Tuesday 1 May 2012

The Real 2012 Olimpicks are in the Cotswolds.

We were looking around for May Day celebrations and came across this. We will now be following the event, and showcasing some of the sports throughout May. Now, our apologies to those who organise and have attended for the last 400 years, we think we may of jumped onto the band wagon. If you were unsuccessful in tickets for Stratford there is always the Cotswolds, see you there. Post and photographs taking directly from the Cotswold Olimpiks website.

The 2012 Olimpick Games Programme
Friday 1st June


To celebrate our 400th anniversary, the 2012 programme will run from 2pm to midnight. Robert Dover will open the Games in front of his Castle around 7.30pm as usual but there is new entertainment on the hill in the afternoon primarily designed for children but with plenty for adults too.

But the surprise of this year's Games will be world premier of the Olympic Welcome Songs by Eliza Carthy, Robert Hollingworth, I Fagiolini and a 150 strong choir lead by Richard Stephens. This will be preceded by a folk concert at 5pm.

The evening will bring the traditional sporting events like the Shin-Kicking and Tug-of-War and the upper level favourites in the arenas. At 9.45pm the Scuttlebrook Queen lights the beacon, fireworks colour the sky and then there is the moving Torchlight Procession to the Square in Chipping Campden where dancing in the Square concludes the evening at midnight.
REMEMBER YOU CAN COME & GO ALL DAY WITH YOUR WRISTBAND!
This year's fun packed family programme is:


2 pm to 6pm

Jacobean Village with entertainers in period costume, Creative Campden, Falconry, Tug-of-War demonstration, Climbing Wall, Bungee Trampoline, Virtual Paintball and Fairground

5pm to 7pm
Folk Concert & I Fagiolini

7pm to 7.30pm
Welcome Songs with Eliza Carty, I Fagiolini and the Choir

7.30pm to 9.45pm
Lower Arena sports including shin kicking, Champion of the Hill, Tug of War final etc
Upper Arenas including Marching Bands, Morris Men, Academy of Dance, Performing Dogs, various wandering musicians and entertainers in period costume and, of course, the Fairground

9.45pm to 10.30pm
Fireworks & Torchlit Procession

9.30pm to 12.00am
Vinyl Daze playing in the Square


A Quick History, with our thanks to Wikipedia.
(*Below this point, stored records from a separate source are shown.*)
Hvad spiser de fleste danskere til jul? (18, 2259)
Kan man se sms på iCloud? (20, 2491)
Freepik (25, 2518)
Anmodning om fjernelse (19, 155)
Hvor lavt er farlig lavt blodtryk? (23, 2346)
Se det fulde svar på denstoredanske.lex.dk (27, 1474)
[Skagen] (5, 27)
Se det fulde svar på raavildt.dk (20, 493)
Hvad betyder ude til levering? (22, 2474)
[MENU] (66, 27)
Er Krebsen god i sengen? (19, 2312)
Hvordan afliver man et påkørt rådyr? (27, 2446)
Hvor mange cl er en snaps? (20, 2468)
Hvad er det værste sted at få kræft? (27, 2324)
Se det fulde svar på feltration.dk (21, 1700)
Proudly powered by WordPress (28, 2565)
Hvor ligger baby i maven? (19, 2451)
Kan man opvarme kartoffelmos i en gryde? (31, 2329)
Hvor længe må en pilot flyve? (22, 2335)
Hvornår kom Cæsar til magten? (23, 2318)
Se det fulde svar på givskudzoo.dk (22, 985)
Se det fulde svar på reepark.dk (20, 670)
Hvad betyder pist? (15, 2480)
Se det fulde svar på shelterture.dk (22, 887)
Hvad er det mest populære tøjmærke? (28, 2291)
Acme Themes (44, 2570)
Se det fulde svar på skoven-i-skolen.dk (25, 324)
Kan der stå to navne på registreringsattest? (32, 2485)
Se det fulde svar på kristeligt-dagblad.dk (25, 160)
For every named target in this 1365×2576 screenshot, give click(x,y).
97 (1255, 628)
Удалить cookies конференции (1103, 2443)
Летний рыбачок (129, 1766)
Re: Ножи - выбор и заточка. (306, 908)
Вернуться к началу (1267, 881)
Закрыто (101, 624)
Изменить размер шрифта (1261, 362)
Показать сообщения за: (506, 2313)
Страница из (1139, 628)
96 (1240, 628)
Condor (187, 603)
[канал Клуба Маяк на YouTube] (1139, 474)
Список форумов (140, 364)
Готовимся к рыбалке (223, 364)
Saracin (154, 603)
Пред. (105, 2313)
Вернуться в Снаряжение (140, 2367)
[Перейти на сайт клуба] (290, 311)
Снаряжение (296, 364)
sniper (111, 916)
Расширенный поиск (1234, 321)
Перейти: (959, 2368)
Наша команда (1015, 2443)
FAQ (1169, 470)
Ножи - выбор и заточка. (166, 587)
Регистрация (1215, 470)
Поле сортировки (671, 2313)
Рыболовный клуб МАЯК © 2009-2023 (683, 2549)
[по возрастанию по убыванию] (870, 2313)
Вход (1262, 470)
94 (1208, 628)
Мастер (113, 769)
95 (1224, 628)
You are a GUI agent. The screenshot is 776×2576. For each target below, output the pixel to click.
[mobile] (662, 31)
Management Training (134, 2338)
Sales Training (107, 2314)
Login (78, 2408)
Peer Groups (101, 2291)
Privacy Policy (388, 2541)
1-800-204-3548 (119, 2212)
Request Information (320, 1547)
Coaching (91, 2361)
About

The Cotswold Olimpick Games is an annual public celebration of games and sports now held on the Friday after Spring Bank Holiday near Chipping Campden, in the Cotswolds of England. The Games probably began in 1612, and have continued on and off to the present day. They were started by a local lawyer, Robert Dover, with the approval of King James. Dover's motivation in organising the Games may have been his belief that physical exercise was necessary for the defence of the realm, but he may also have been attempting to bring rich and poor together; the Games were attended by all classes of society, including on one occasion royalty.

Events included horse-racing, coursing with hounds, running, jumping, dancing, sledgehammer throwing, fighting with swords and cudgels, quarterstaff, and wrestling. Booths and tents were erected in which games such as chess and cards were played for small stakes, and abundant food was supplied for everyone who attended. A temporary wooden structure, Dover Castle, was erected in a natural amphitheatre on what is now known as Dover's Hill, complete with small cannons that were fired to begin the events.

The Games took place on the Thursday and Friday of the week of Whitsun, normally between the middle of May and the middle of June. Many 17th-century Puritans disapproved of such festivities, believing them to be of pagan origin, and they particularly disapproved of any celebration on a Sunday or a church holiday such as Whitsun. By the time of King James's death in 1625, many Puritan landowners had forbidden their workers to attend such festivities; the increasing tensions between the supporters of the king and the Puritans resulted in the outbreak of the English Civil War in 1642, bringing the Games to an end.

Revived after the Restoration of 1660, the Games gradually degenerated into a drunk and disorderly country festival according to their critics. The Games ended again in 1852, when the common land on which they had been staged was partitioned between local landowners and farmers and subsequently enclosed. Since 1966 the Games have been held each year on the Friday after Spring Bank Holiday. Events have included the tug of war, gymkhana, shin-kicking, dwile flonking, motor cycle scrambling, judo, piano smashing, and morris dancing. The British Olympic Association has recognised the Cotswold Olimpick Games as "the first stirrings of Britain's Olympic beginnings".